J’ai pas assez mais faut payer

Je cours au gré des accessoires et des conneries illimitées »

De conclure : « Oh l’homme ne descend pas du singe il descend plutôt du mouton ».

Faut : faut faire ce que la société de consommation commande...

Objets inutiles mais indispensables puisque la société de consommation le commande.

Ne réfléchit pas, fait ce qu'on lui dit, suit ce que les autres font.

La grande surface est devenu un lieu de promenade, l'achat est devenu un loisir.

Analyse● Critique virulente de la société de consommation : l'homme n'est plus libre

de penser comme il n'est plus libre de ses mouvements.

« Faut » repris en début de vers dans la chanson indique un impératif qui détruit toute volonté : l'homme est assujetti à cet impératif. C'est la société de consommation qui le conduit.

● Il se promène dans les grandes surfaces comme hypnotisé par la publicité. La société de consommation le pousse à l'achat frénétique d'objets inutiles et ridicules devenus indispensables. Il est abreuvé de publicités dès son plus jeune âge : conditionné à consommer. Cela devient son seul loisir.

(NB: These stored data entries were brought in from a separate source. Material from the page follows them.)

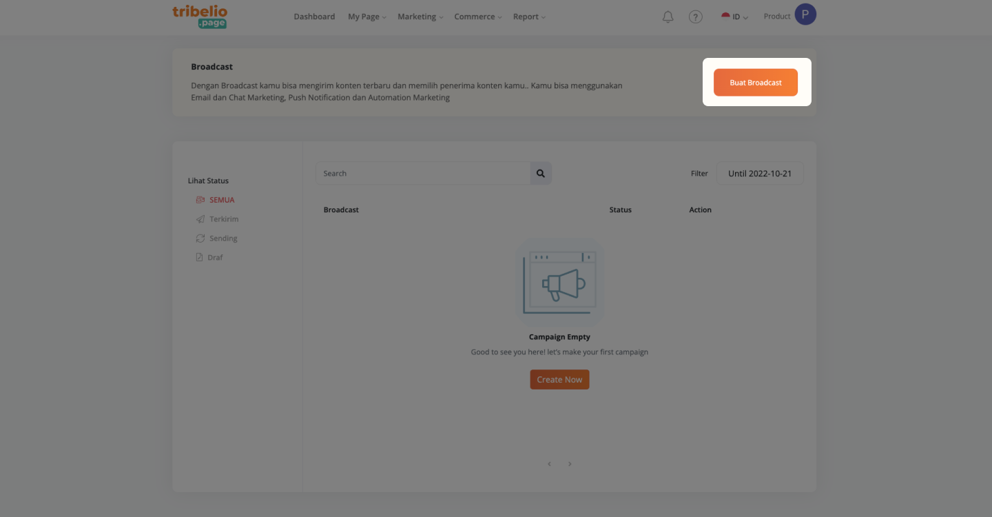992x517 pixels.
Task: Open the Report menu
Action: [x=529, y=17]
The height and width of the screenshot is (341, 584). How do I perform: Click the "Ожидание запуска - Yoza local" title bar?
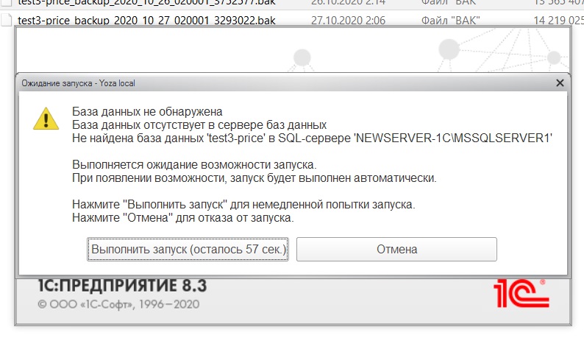[x=221, y=83]
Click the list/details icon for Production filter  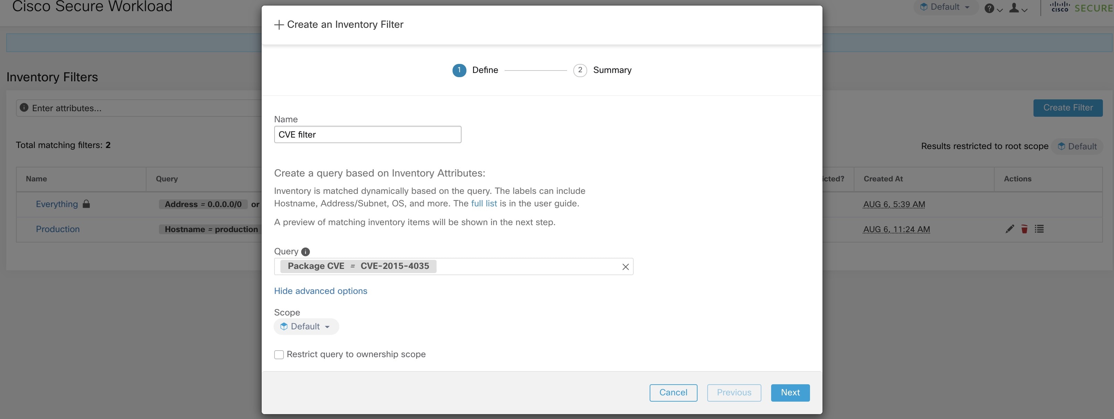click(x=1039, y=229)
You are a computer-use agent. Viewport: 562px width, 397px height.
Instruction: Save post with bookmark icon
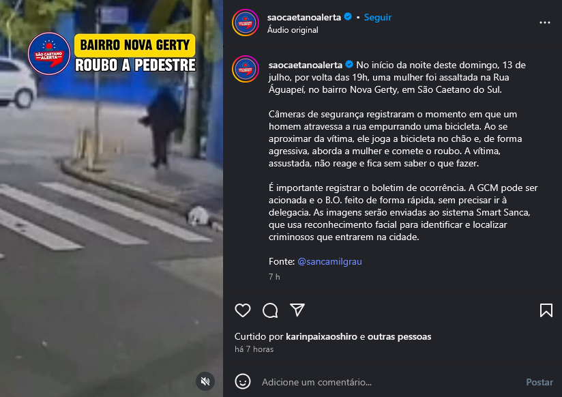click(546, 310)
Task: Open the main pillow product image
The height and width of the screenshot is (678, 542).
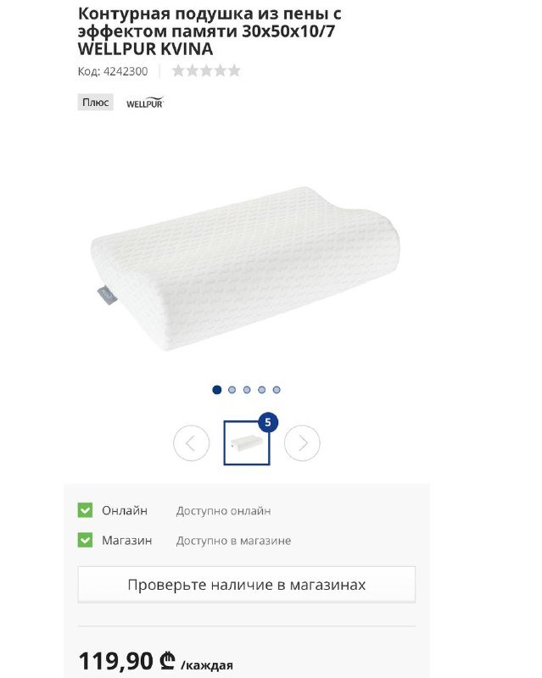Action: [245, 268]
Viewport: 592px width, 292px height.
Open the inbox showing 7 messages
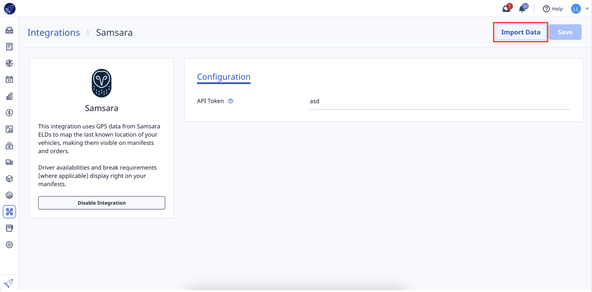506,8
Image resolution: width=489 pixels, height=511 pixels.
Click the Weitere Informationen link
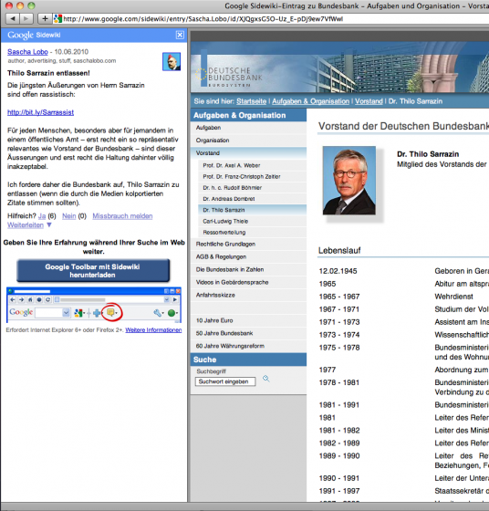pos(153,330)
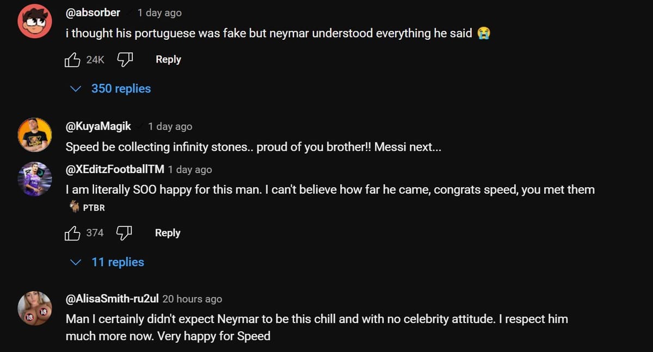The width and height of the screenshot is (653, 352).
Task: Reply to @absorber's comment
Action: pos(168,59)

Cela n'est pas sans rappeler le roman Le Meilleur des mondes de Aldous Huxley dans lequel le conditionnement dirige les goûts des membres de la société vers des loisirs nécessitant l'achat d'équipements spécialisés au lieu de l'appréciation des passe-temps gratuits ou bon marché. On les conditionne, par exemple, à ne pas aimer la nature, au motif que ce goût n'engendre pas assez d'activité économique. Les enfants sont conditionnés à coup de secousses électriques.

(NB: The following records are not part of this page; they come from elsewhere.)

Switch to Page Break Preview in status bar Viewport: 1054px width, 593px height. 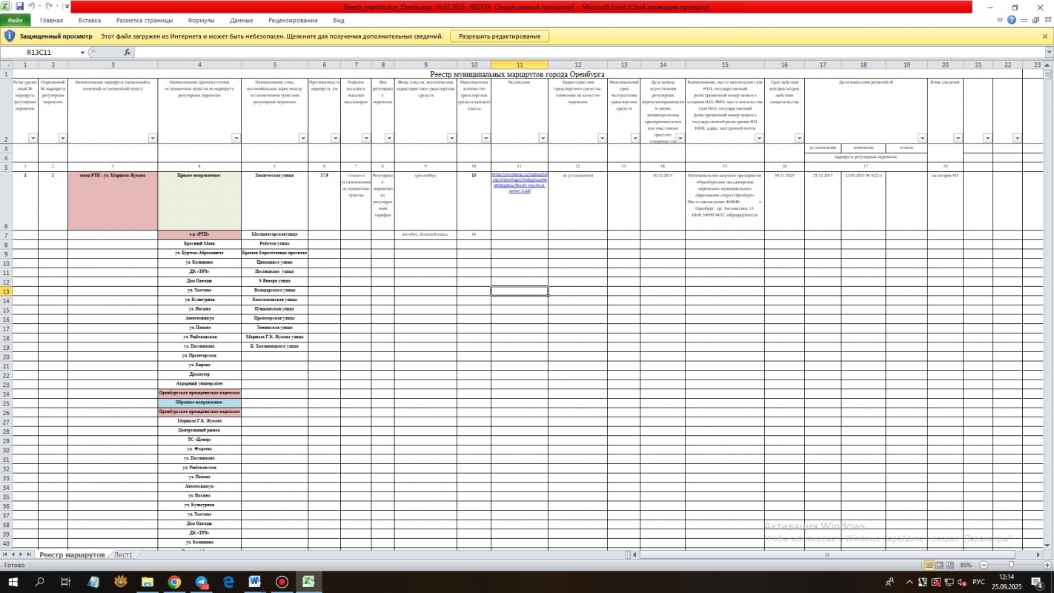(949, 565)
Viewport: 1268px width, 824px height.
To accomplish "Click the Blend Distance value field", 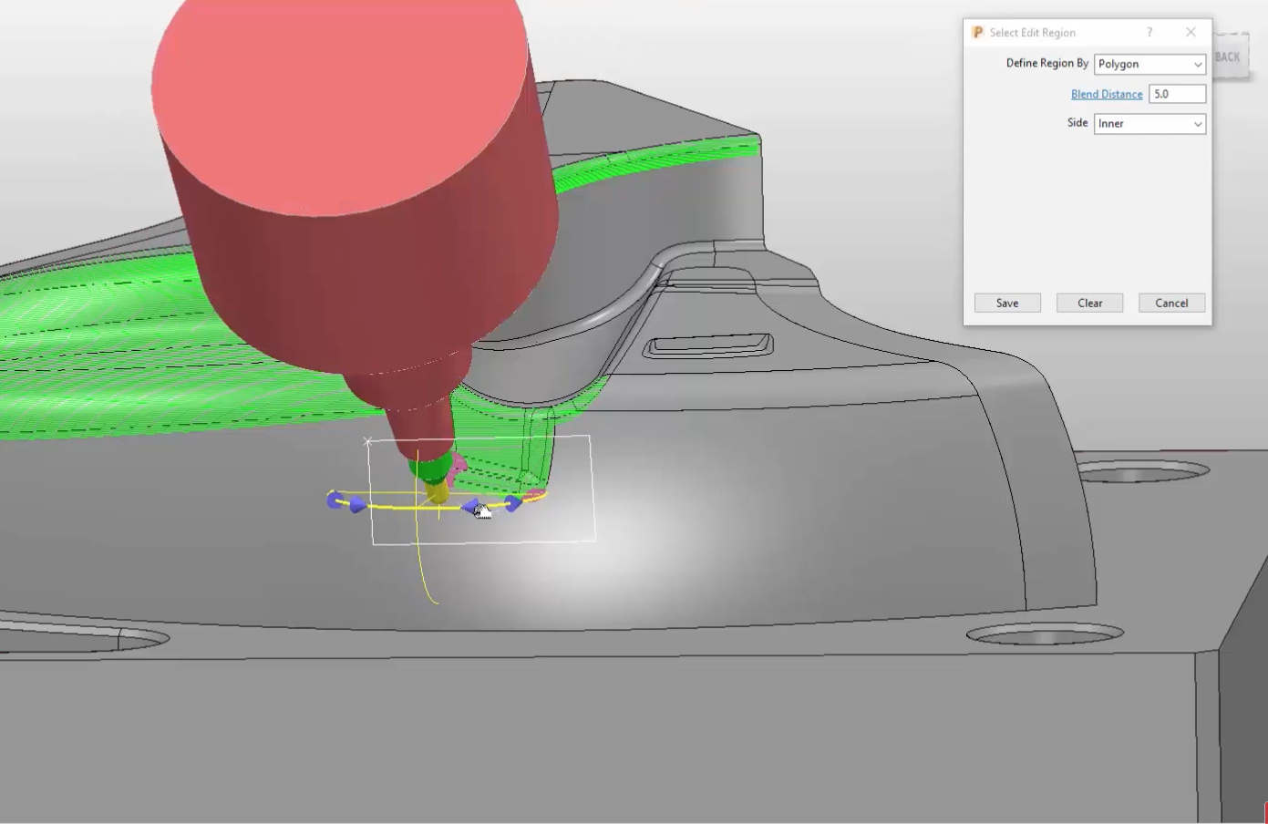I will tap(1176, 94).
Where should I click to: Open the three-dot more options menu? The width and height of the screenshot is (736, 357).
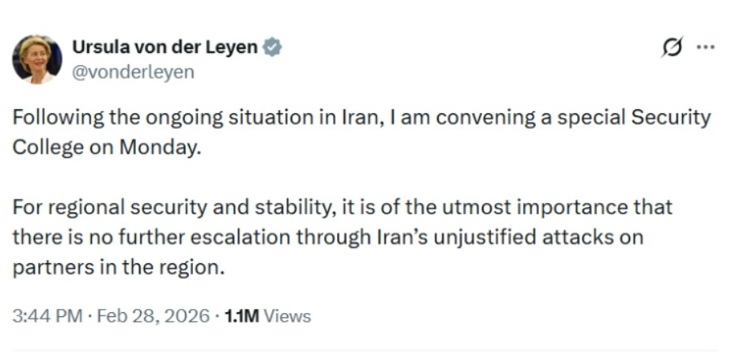pos(705,47)
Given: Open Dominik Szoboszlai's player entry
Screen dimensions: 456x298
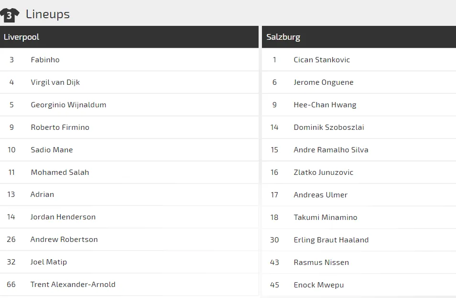Looking at the screenshot, I should (x=329, y=127).
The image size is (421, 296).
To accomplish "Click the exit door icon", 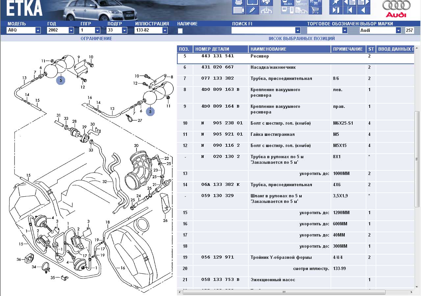I will 336,10.
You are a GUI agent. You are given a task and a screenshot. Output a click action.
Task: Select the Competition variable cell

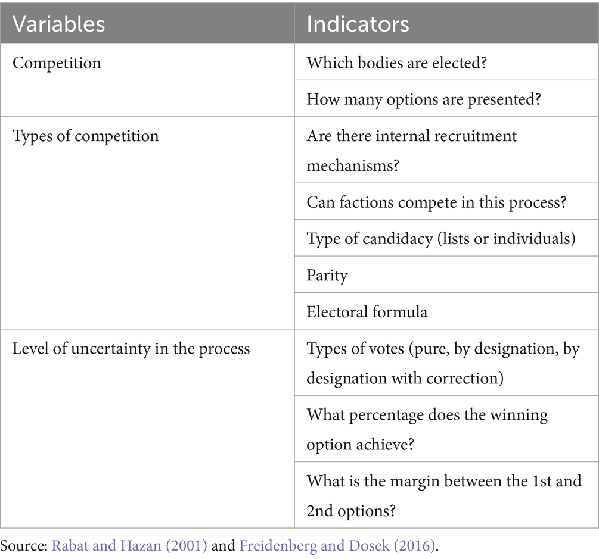click(147, 80)
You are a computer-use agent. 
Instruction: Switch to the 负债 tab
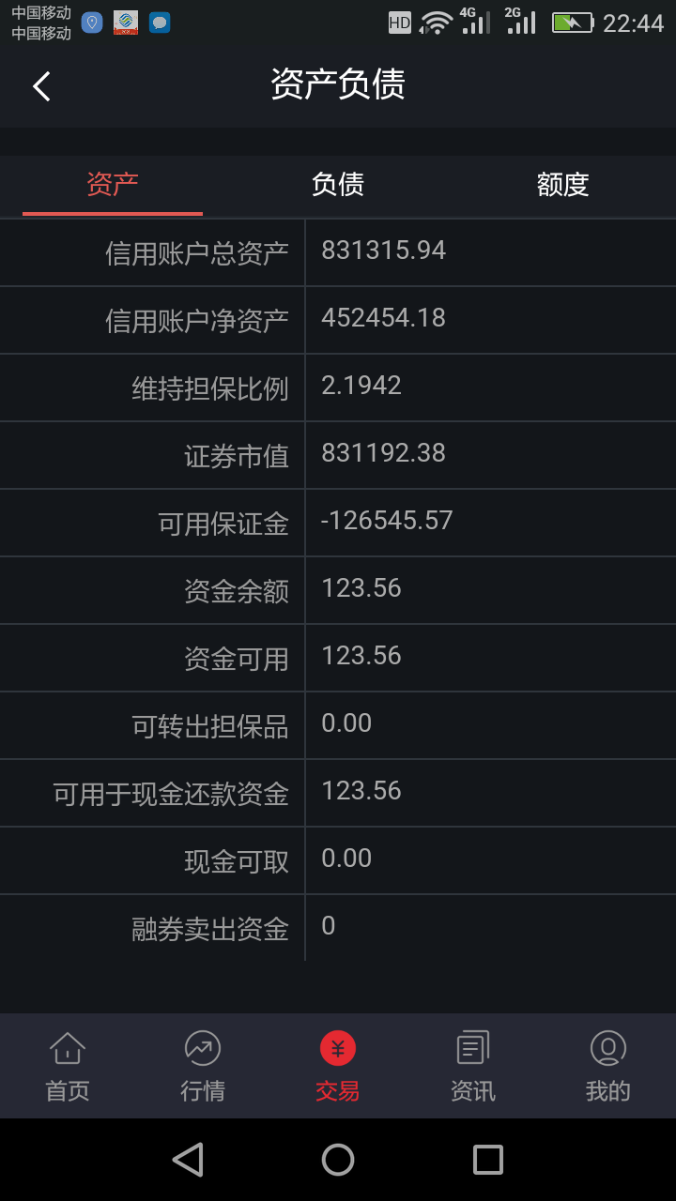[x=338, y=184]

● L'homme ne se définit plus dans sa pensée mais dans la possession. Pour exister aux yeux des autres, il doit posséder ce que ses congénères possèdent : il est un mouton.

Aldous HuxleyLe meilleur des mondes

Au cours de la visite du Centre d’Incubation et de Conditionnement de Londres Central, le Directeur de l’Incubation et du Conditionnement entraîne ses nouveaux étudiants vers les «salles de Conditionnement Néo-Pavlovien» des pouponnières. La leçon du jour consiste à provoquer chez les nourrissons une association entre les livres et les bruits intenses ainsi qu’entre les fleurs et les secousses électriques.

L'un des étudiants leva la main - et, bien qu'il comprît fort bien pourquoi l'on ne pouvait pas tolérer que des gens de caste inférieure gaspillassent le temps de la communauté avec des livres, et qu'il y avait toujours le danger qu'ils lussent quelque chose qui fit indésirablement "déconditionner" un de leurs réflexes, cependant... en somme, il ne concevait pas ce qui avait trait aux fleurs. Pourquoi se donner la peine de rendre psychologiquement impossible aux Deltas l'amour des fleurs ?

Patiemment, le D.I.C. donna des explications. Si l'on faisait en sorte que les enfants se missent à hurler à la vue d'une rose, c'était pour des raisons de haute politique économique. Il n'y a pas si longtemps (voilà un siècle environ), on avait conditionné les Gammas, les Deltas, voire les Epsilons, à aimer les fleurs - les fleurs en particulier et la nature sauvage en général. Le but visé, c'était de faire naître en eux le désir d'aller à la campagne chaque fois que l'occasion s'en présentait, et de les obliger ainsi à consommer du transport.

- Et ne consommaient-ils pas de transport ? demanda l'étudiant.- Si, et même en assez grande quantité, répondit le D.I.C., mais rien de plus. Les primevères et les paysages, fit-il observer, ont un défaut grave : ils sont gratuits. L'amour de la nature ne fournit du travail à nulle usine. On décida d'abolir l'amour de la nature, du moins parmi les basses classes ; d'abolir l'amour de la nature, mais non point la tendance à consommer du transport. Car il était essentiel, bien entendu, qu'on continuât à aller à la campagne, même si l'on avait cela en horreur. Le problème consistait à trouver à la consommation du transport une raison économiquement mieux fondée qu'une simple affection pour les primevères et les paysages. Elle fut dûment découverte. - Nous conditionnons les masses à détester la campagne, dit le Directeur pour conclure, mais simultanément nous les conditionnons à raffoler de tous les sports en plein air. En même temps, nous faisons le nécessaire pour que tous les sports de plein air entraînent l'emploi d'appareils compliqués. De sorte qu'on consomme des articles manufacturés, aussi bien que du transport. D'où ces secousses électriques.- Je comprends, dit l'étudiant ; et il resta silencieux, éperdu d'admiration.